Thursday, December 15, 2011

Firefox adoption just keeps going down


Browser usage data from Q4 2008 to Q4 2011, for visitors of this blog.

I was somewhat surprised (as many people were) to learn, earlier this month, that in terms of market share, Google's Chrome browser has recently surpassed Firefox in overall adoption. I shouldn't have been surprised at all: If I had taken the time to look carefully at my own blog's analytics, I would've seen this very result nine months ago.

Readers of my blog tend to be developers, techies, and early adopters, and so Internet Explorer usage has never been high for people who visit this blog, whereas Firefox usage has always been high (68% in Q4 of 2008, for example). Trends like Chrome overtaking Firefox tend to show up early in my analytics; my readers are trendsetters. I completely didn't see the Firefox death spiral coming, however.

I decided, finally, to sit down and sift through my analytics to find out exactly how browser usage has varied over time for visitors to this blog. In the graph above, I've plotted browser statistics quarter-by-quarter for the 13 quarters going back to Q4 2008 (the earliest date for which analytics were available). Note that data for the most recent quarter run only to mid-December (obviously). For the total data set going back to Q4 2008, we're talking slightly more than half a million total visits.

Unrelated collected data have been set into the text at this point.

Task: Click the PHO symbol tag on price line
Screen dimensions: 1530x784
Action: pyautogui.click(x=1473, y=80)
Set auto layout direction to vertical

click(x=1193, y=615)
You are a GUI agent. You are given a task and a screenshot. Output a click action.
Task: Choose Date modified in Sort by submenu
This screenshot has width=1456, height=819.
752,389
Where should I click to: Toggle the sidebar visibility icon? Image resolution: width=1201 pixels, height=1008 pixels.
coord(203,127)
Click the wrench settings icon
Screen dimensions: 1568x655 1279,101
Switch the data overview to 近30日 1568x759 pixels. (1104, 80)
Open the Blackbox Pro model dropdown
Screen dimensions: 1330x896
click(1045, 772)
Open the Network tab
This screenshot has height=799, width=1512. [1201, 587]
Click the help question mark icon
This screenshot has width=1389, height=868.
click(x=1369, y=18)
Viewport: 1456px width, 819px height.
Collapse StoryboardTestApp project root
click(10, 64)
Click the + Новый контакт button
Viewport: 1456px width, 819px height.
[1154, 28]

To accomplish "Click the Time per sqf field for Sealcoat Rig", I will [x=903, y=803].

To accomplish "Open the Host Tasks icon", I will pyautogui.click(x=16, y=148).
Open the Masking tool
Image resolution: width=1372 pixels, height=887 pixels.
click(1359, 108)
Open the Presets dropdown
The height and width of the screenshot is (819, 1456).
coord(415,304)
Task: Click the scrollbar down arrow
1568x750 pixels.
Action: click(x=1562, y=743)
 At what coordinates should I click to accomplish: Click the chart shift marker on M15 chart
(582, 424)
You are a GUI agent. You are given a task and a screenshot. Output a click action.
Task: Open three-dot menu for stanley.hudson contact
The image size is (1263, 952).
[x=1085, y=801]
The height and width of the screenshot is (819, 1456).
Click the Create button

The vertical scale tops out at 100 percent. Firefox (in blue) starts at 68 percent and ends, most recently, at 32 percent. Chrome starts at 8 percent and finishes at an impressive 38 percent. The curves crossed, for visitors to this blog, around nine months ago (in early 2011).

What can I say? I don't think these sorts of trends bode well for Firefox. In fact I think the future is looking pretty bad for Firefox (for a variety of reasons), and there's probably not time to reinvent the product at this point.

In the meantime, if you work for a software (or other) company that currently supports Firefox but not Chrome, you've got your priorities backwards! Get to work supporting Chrome, ASAP, lest the market leave you behind.